Spark在集群上执行代码案例
java的切词使用案例(Demo)
@Test
public void testDemo() {
JiebaSegmenter segmenter = new JiebaSegmenter();
String[] sentences =
new String[] {"这是一个伸手不见五指的黑夜。我叫孙悟空,我爱北京,我爱Python和C++。", "我不喜欢日本和服。", "雷猴回归人间。",
"工信处女干事每月经过下属科室都要亲口交代24口交换机等技术性器件的安装工作", "结果婚的和尚未结过婚的"};
for (String sentence : sentences) {
System.out.println(segmenter.process(sentence, SegMode.INDEX).toString());
}
}
Spark中文切词代码
package com.badou
import com.huaban.analysis.jieba.{JiebaSegmenter, SegToken}
import com.huaban.analysis.jieba.JiebaSegmenter.SegMode
import org.apache.spark.SparkConf
import org.apache.spark.sql.{DataFrame, SparkSession}
import org.apache.spark.sql.functions._
object JiebaSeg {
def main(args: Array[String]): Unit = {
// 定义结巴分词类的序列化
val conf = new SparkConf()
//注册自定义类交给KryoSerializer序列化处理类进行序列化
.registerKryoClasses(Array(classOf[JiebaSegmenter]))
//设置优化参数
.set("spark.rpc.message.maxSize","800")
// 建立sparkSession,并传入定义好的Conf
val spark = SparkSession
.builder()
.appName("Jieba UDF")
.enableHiveSupport()
.config(conf)
.getOrCreate()
// 定义结巴分词的方法,传入的是DataFrame,输出也是DataFrame多一列seg(分好词的一列)

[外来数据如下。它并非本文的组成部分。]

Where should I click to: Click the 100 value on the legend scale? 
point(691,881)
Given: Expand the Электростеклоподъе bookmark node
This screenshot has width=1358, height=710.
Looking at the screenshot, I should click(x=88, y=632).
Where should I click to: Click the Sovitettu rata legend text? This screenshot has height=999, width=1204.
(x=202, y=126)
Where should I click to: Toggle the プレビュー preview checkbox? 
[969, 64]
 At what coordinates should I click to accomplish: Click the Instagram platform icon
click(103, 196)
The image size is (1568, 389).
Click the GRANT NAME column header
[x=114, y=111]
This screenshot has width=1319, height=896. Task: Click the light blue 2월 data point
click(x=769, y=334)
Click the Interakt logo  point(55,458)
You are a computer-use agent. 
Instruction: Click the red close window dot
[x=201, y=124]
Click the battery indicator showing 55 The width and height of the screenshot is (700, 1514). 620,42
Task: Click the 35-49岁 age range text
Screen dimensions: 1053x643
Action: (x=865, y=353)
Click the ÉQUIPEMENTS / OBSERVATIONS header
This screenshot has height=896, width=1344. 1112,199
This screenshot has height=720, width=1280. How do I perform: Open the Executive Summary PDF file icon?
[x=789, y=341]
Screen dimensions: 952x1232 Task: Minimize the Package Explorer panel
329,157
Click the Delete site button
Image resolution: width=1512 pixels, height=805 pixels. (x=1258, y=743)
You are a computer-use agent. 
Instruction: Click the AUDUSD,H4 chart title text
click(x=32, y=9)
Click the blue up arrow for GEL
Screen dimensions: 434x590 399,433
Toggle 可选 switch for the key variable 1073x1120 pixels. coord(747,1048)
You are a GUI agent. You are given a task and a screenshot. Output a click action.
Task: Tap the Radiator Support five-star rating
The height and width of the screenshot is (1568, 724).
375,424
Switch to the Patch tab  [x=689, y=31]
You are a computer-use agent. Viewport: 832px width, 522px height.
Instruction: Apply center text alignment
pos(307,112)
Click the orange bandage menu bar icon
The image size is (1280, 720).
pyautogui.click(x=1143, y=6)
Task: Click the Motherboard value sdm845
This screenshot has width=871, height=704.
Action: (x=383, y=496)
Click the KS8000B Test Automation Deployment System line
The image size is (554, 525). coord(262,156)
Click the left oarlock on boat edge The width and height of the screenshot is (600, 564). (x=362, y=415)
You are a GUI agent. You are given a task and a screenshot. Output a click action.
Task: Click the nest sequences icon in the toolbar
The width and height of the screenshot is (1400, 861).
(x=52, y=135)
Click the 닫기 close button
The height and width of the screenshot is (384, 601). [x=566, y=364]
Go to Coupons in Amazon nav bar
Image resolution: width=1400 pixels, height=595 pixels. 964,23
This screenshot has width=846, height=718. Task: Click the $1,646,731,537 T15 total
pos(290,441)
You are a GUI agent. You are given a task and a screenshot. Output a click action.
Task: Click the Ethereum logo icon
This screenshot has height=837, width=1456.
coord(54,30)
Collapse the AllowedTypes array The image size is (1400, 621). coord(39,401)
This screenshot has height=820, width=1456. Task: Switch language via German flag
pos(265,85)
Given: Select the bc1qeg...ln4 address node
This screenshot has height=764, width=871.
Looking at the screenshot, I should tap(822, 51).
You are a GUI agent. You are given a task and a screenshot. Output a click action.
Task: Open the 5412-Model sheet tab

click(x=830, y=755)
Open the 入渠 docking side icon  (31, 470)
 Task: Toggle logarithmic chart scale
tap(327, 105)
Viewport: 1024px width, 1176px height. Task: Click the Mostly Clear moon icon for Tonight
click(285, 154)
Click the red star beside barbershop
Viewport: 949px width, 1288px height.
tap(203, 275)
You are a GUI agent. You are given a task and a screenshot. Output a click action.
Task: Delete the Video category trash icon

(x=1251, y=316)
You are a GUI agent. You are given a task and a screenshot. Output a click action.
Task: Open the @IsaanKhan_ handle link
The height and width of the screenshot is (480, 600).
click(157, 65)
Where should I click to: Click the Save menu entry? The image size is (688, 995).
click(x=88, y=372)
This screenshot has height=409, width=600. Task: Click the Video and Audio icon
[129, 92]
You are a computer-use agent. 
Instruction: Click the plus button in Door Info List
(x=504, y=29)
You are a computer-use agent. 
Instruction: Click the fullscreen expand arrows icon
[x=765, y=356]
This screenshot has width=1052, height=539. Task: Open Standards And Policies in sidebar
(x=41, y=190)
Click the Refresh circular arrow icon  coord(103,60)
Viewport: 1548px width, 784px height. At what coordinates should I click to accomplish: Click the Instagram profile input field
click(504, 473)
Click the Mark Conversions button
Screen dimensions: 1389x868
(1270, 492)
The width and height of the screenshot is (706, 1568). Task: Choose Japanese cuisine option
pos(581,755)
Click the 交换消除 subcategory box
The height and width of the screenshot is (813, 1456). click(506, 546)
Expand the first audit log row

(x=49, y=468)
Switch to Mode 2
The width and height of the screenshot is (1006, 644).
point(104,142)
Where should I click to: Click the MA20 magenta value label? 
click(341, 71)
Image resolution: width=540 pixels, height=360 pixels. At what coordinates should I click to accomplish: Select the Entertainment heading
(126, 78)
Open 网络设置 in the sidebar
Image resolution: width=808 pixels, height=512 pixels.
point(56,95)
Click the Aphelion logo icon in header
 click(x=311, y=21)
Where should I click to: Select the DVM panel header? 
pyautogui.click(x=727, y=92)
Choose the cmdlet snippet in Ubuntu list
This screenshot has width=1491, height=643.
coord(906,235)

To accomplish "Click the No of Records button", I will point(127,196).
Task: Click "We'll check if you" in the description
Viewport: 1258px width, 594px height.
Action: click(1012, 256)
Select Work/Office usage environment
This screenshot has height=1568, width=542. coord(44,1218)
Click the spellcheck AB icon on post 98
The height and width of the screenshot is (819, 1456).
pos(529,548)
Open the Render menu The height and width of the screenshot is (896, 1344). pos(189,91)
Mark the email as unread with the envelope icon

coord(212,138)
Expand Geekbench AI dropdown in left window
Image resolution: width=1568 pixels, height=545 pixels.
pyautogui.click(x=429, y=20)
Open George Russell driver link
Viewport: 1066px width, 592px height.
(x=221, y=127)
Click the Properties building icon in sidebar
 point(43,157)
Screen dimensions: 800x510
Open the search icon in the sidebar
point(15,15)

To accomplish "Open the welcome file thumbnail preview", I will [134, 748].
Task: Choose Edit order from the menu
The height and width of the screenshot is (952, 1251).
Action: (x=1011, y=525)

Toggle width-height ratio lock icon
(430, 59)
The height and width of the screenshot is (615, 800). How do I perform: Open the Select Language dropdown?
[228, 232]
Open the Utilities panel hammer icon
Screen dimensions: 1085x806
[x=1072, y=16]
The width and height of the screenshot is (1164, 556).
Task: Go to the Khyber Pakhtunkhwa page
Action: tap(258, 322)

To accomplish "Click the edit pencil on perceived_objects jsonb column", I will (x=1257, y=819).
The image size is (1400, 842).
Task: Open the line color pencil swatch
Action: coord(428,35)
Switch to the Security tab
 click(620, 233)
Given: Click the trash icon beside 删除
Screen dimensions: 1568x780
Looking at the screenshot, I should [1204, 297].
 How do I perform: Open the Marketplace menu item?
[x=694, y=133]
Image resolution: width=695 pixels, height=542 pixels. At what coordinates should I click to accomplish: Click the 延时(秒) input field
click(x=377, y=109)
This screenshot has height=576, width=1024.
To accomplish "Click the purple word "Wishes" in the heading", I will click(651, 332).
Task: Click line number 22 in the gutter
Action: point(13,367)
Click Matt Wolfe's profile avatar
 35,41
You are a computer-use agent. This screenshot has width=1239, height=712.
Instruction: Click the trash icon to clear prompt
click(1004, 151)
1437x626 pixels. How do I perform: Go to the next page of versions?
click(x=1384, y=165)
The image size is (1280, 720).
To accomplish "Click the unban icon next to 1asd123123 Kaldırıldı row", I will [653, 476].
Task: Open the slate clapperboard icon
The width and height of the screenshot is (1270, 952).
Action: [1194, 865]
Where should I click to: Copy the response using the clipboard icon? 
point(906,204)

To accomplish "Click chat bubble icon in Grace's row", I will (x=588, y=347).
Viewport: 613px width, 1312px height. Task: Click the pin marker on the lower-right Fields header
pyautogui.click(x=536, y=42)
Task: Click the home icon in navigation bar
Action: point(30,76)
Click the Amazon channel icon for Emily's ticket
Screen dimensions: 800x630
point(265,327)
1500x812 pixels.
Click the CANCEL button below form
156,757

def jieba_seg(df:DataFrame,colname:String): DataFrame ={
// 定义类的实例化
val segmenter = new JiebaSegmenter()
//使用广播变量进行序列化(广播变量只能读,不能修改,类似分发)
val seg = spark.sparkContext.broadcast(segmenter)
val jieba_udf = udf{(sentence:String)=>
// 通过value获取到一段中文
val segV = seg.value
segV.process(sentence.toString,SegMode.INDEX)
.toArray().map(_.asInstanceOf[SegToken].word)
.filter(_.length>1).mkString(" ")
}
df.withColumn("seg",jieba_udf(col(colname)))
}
val df =spark.sql("select content,label from badou.new_no_seg limit 300")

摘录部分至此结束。